A Google-like approach to mammograms
DOI: 10.1063/1.4797309
Knowledge-based computer-assisted detection (KB-CAD) systems, which are increasingly being used in clinical settings, compare a mammogram image with images in a database of known cases of breast cancer. The results of the comparison are then used by a radiologist to aid in the diagnosis. Although they are diagnostically accurate, detailed comparisons become increasingly inefficient as image databases grow. At the recent meeting of the American Association of Physicists in Medicine (AAPM), held in Orlando, Florida, Georgia Tourassi (Duke University) presented a way to speed up the process using the information-theoretic idea of image entropy. An image that is all black or all white has zero entropy; a complex image with a more uniform distribution of different pixel intensity levels has higher entropy. Image entropy can be easily and quickly determined, and that’s what the Duke system does first.
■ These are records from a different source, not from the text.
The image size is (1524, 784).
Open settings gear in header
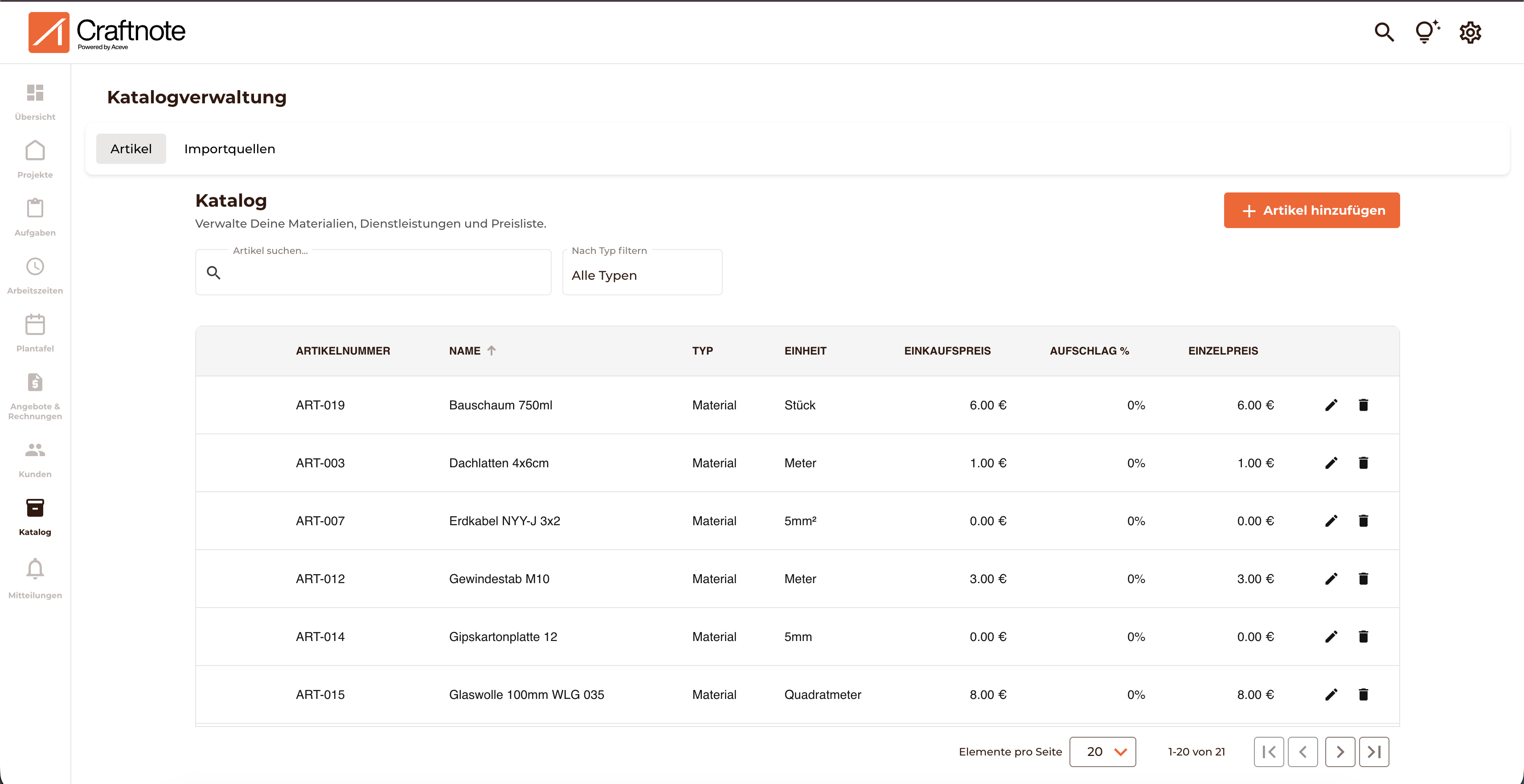[x=1470, y=32]
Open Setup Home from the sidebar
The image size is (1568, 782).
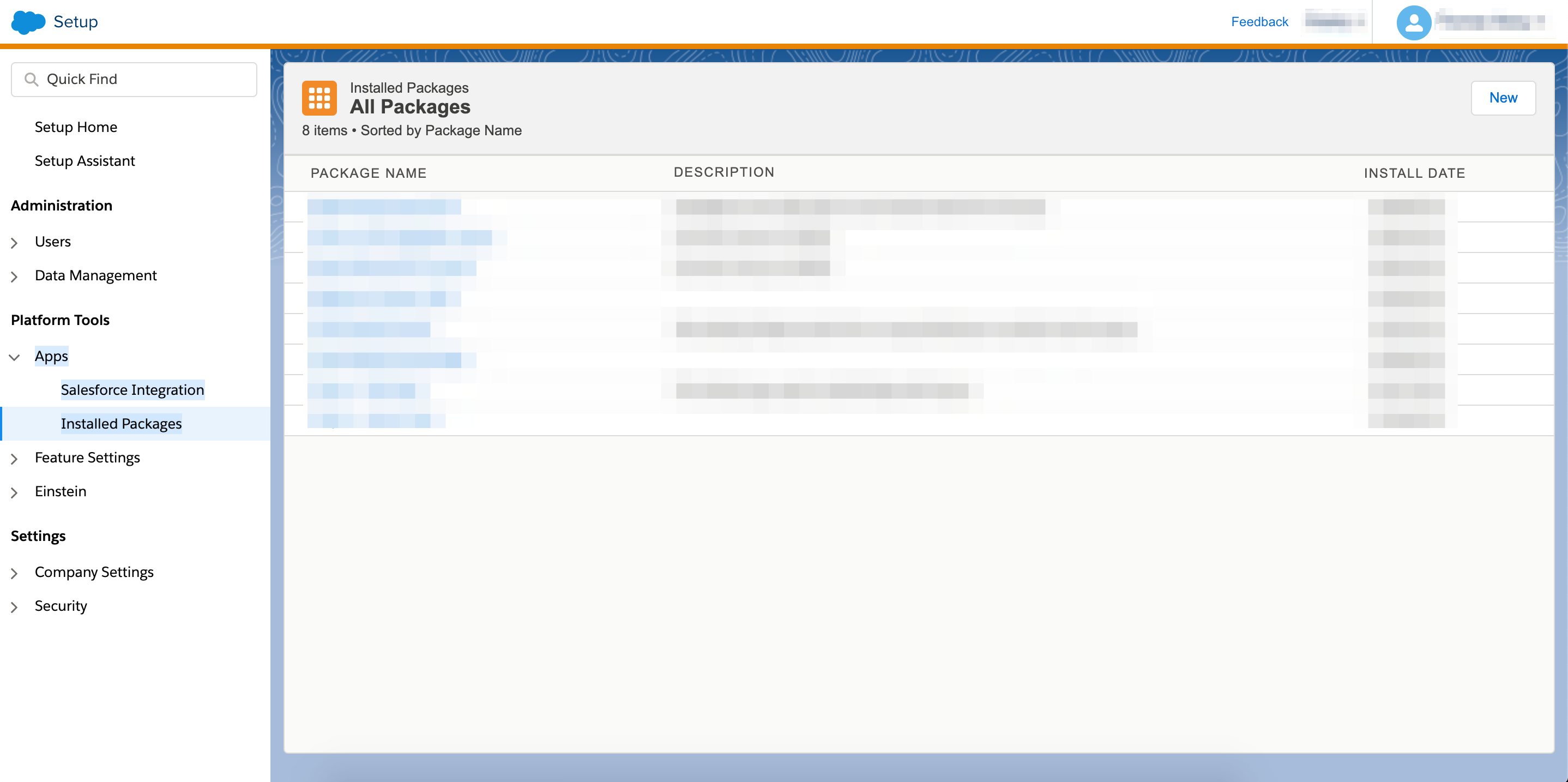click(x=75, y=127)
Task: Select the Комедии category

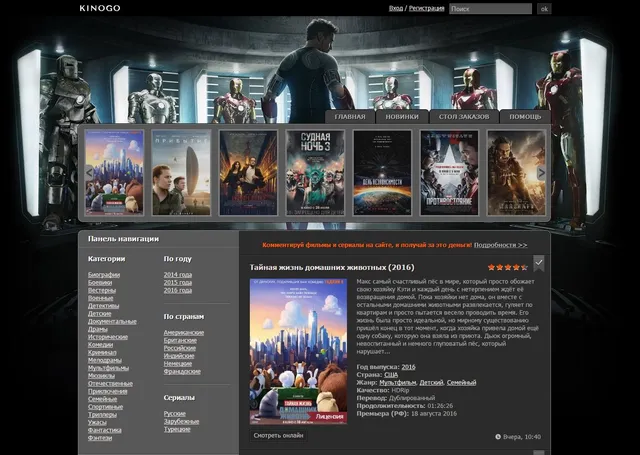Action: click(102, 344)
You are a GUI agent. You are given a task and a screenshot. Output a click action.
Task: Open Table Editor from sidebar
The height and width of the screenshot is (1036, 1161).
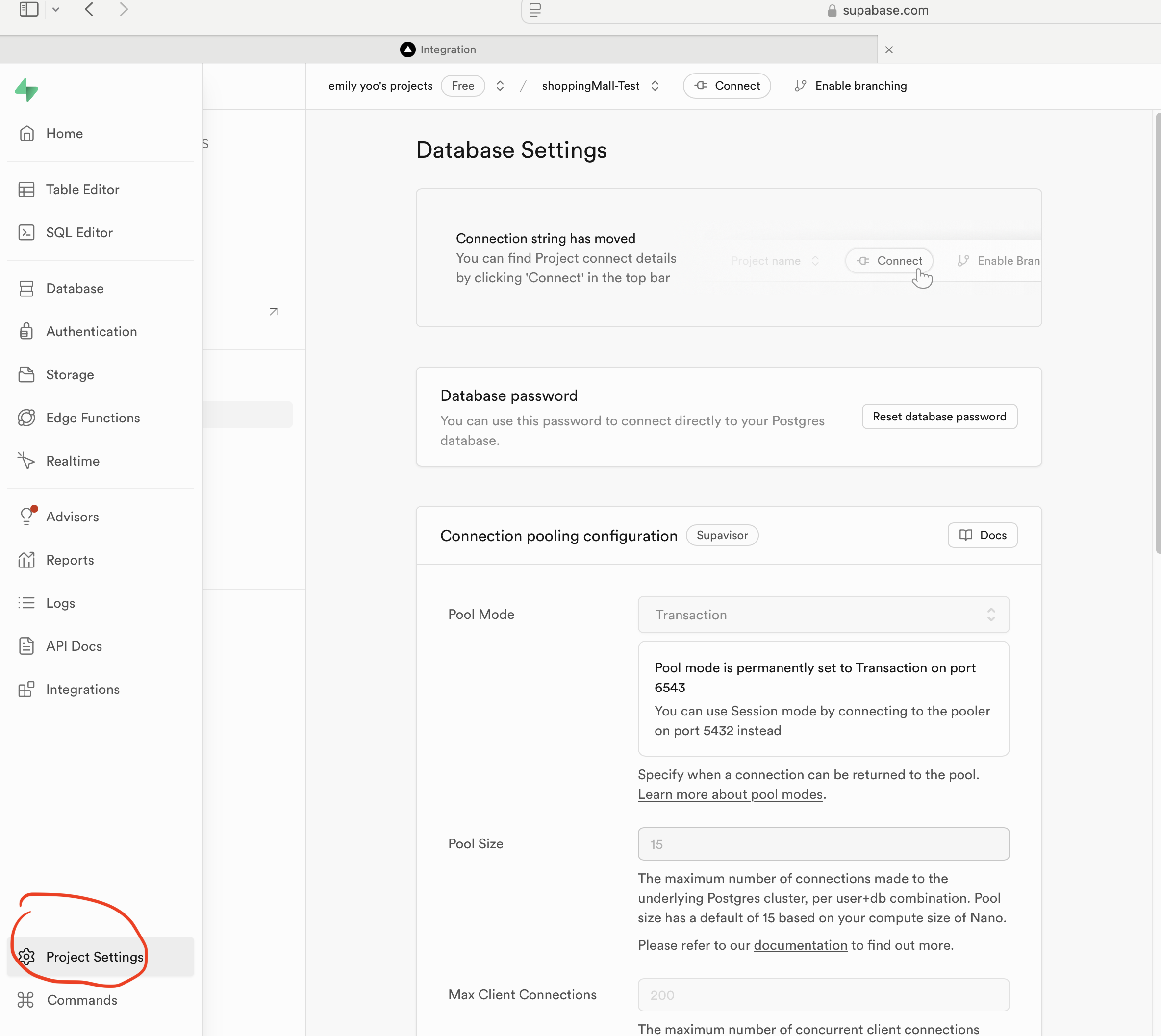[82, 190]
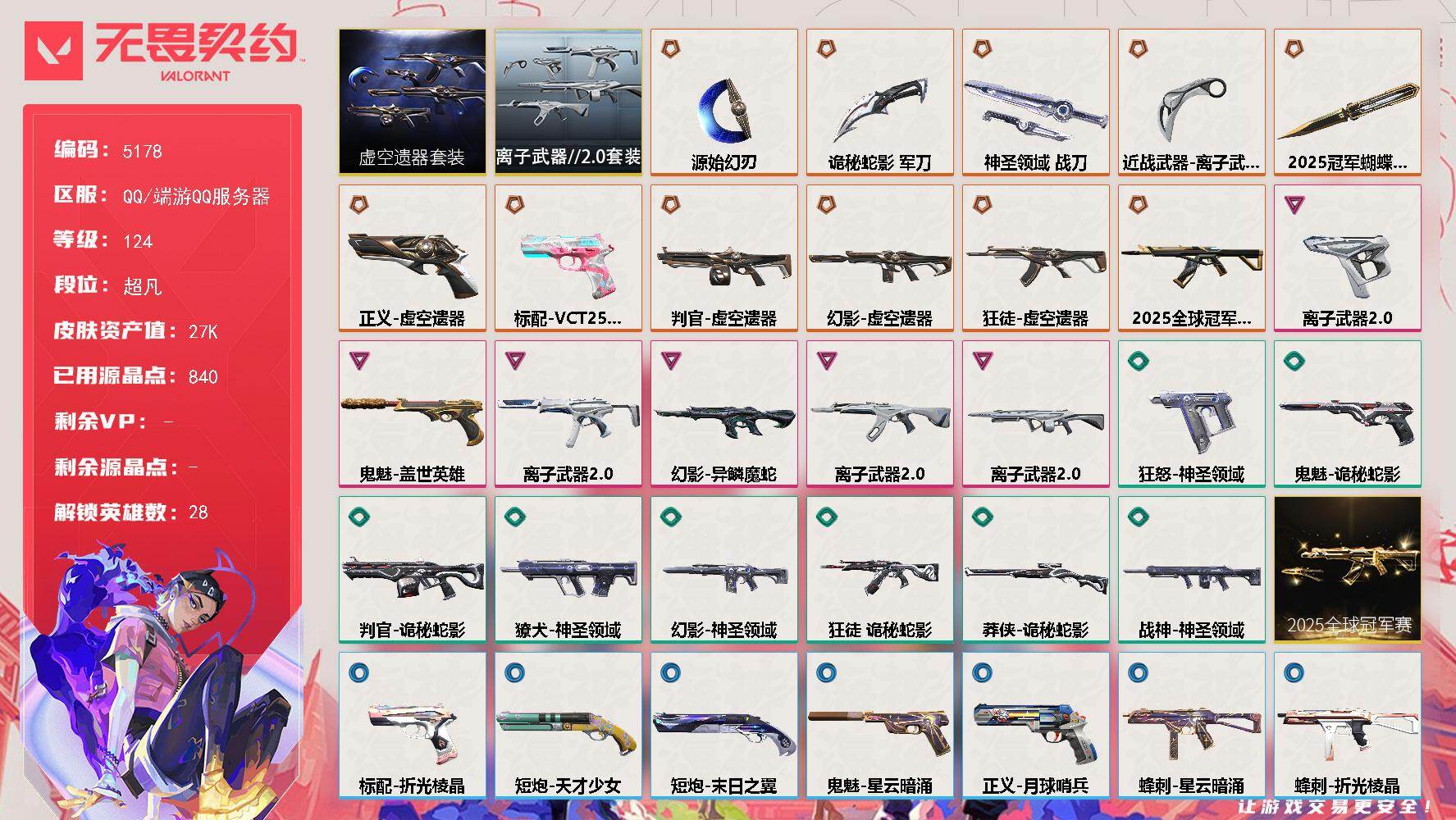Click the 幻影-异鳞魔蛇 rifle skin
This screenshot has height=820, width=1456.
click(723, 414)
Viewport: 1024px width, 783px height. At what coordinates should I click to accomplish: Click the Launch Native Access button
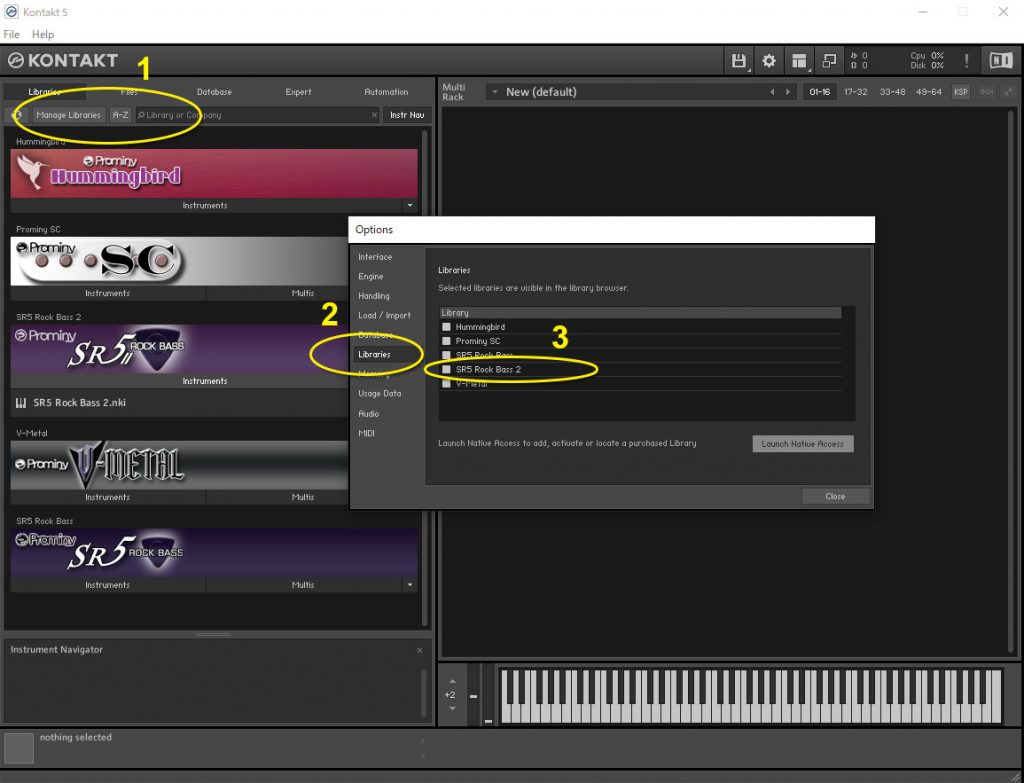(802, 444)
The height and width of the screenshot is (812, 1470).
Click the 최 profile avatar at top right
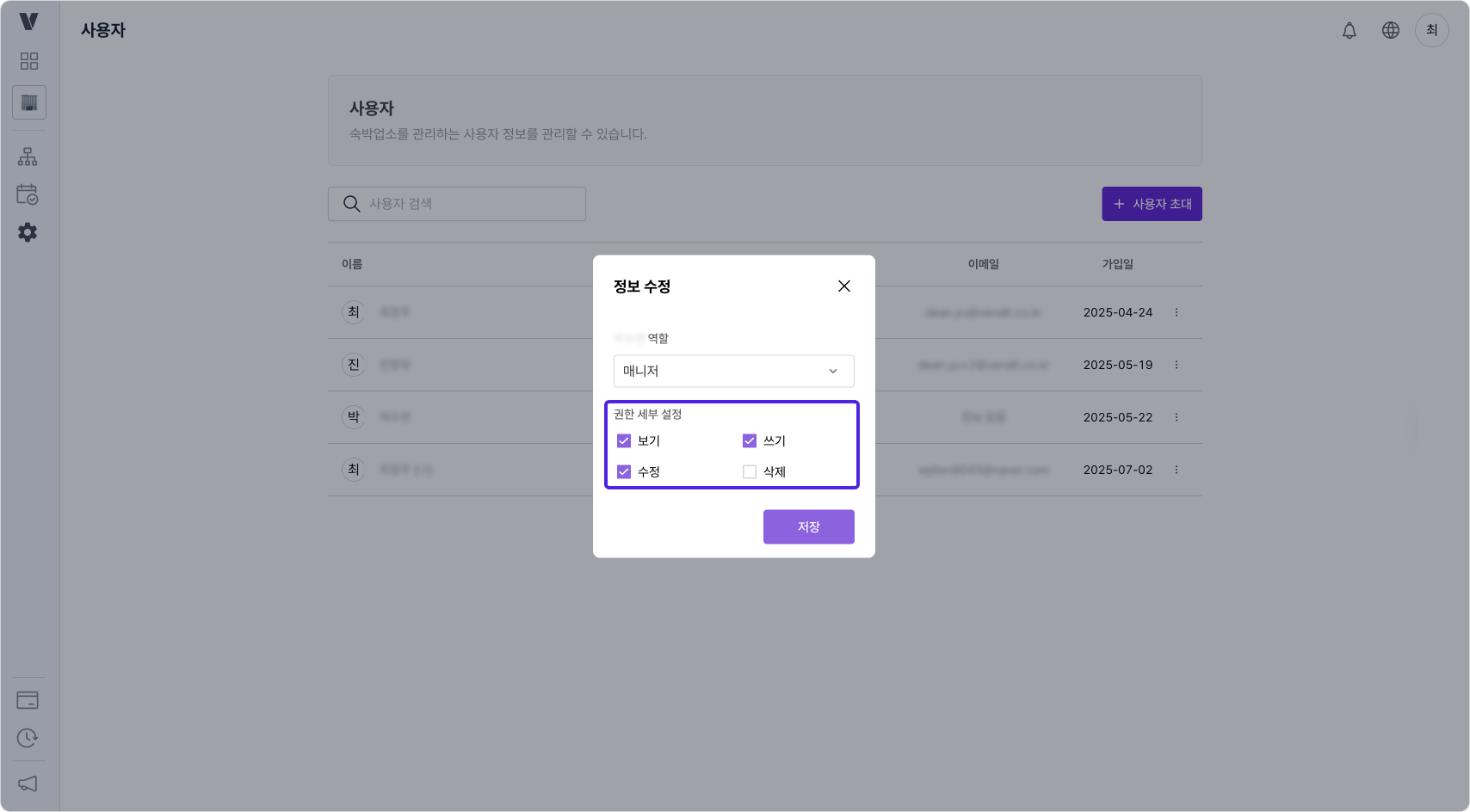(1431, 30)
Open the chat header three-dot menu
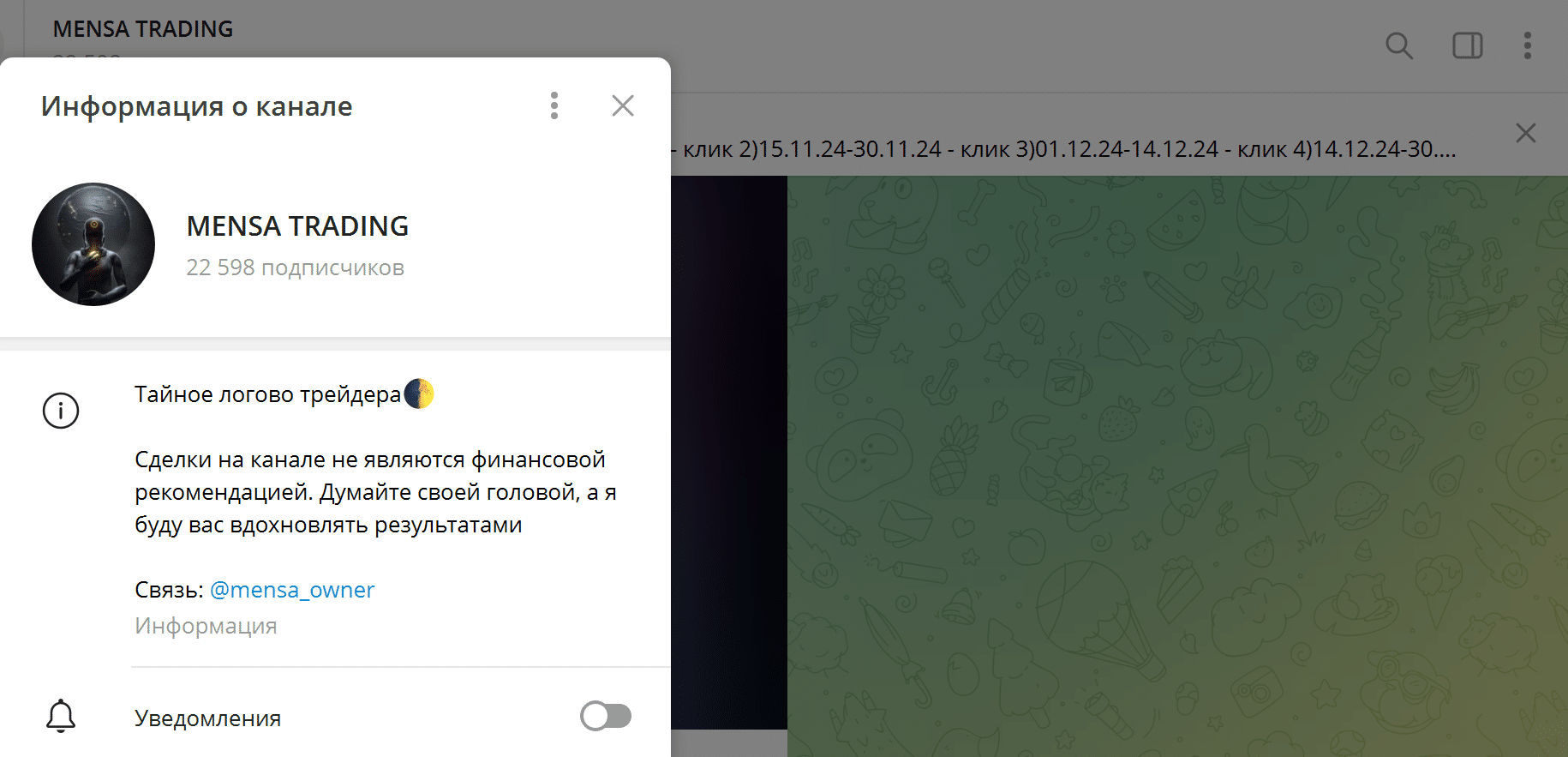1568x757 pixels. coord(1528,45)
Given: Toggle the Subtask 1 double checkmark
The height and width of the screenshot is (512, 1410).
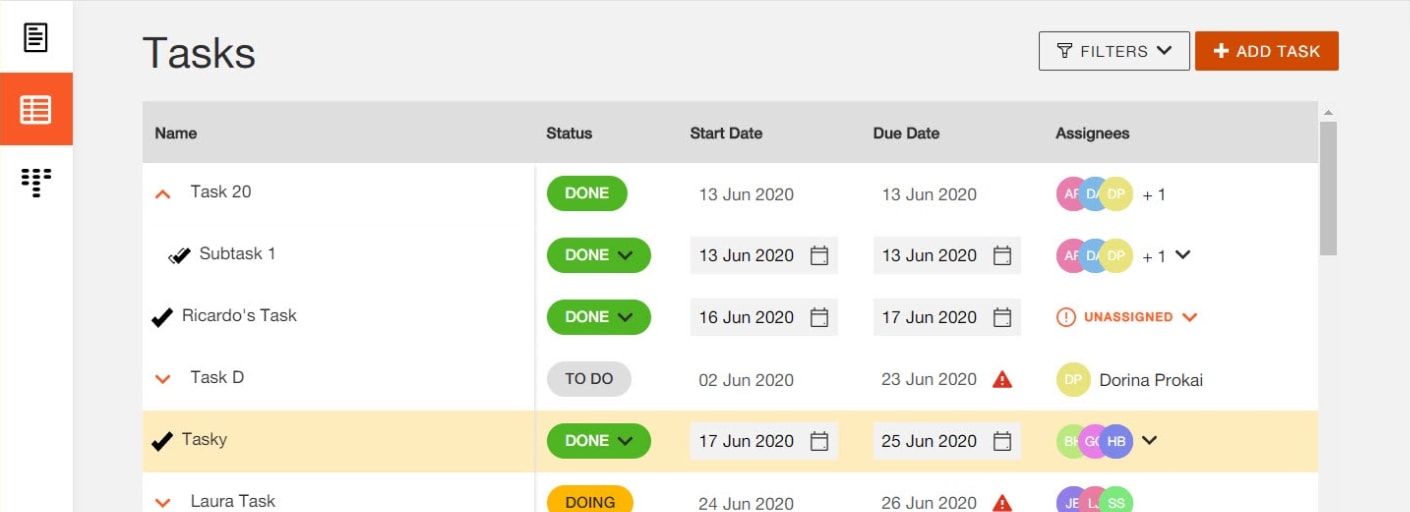Looking at the screenshot, I should coord(179,256).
In a way similar to an internet search engine, the new KB-CAD system first returns a list of database images whose entropies are similar to that of the one under study, then does a detailed comparison on only that subset of images. The database of Tourassi and her colleagues uses images of both normal and cancerous tissue for comparisons. In their tests, a database of 2318 images was quickly whittled down to only 600, and achieved the same performance as the standard KB-CAD method in one-fourth the time. The researchers expect to follow up their pilot study with a larger clinical investigation. (AAPM Meeting Paper TU-D-330A-8.)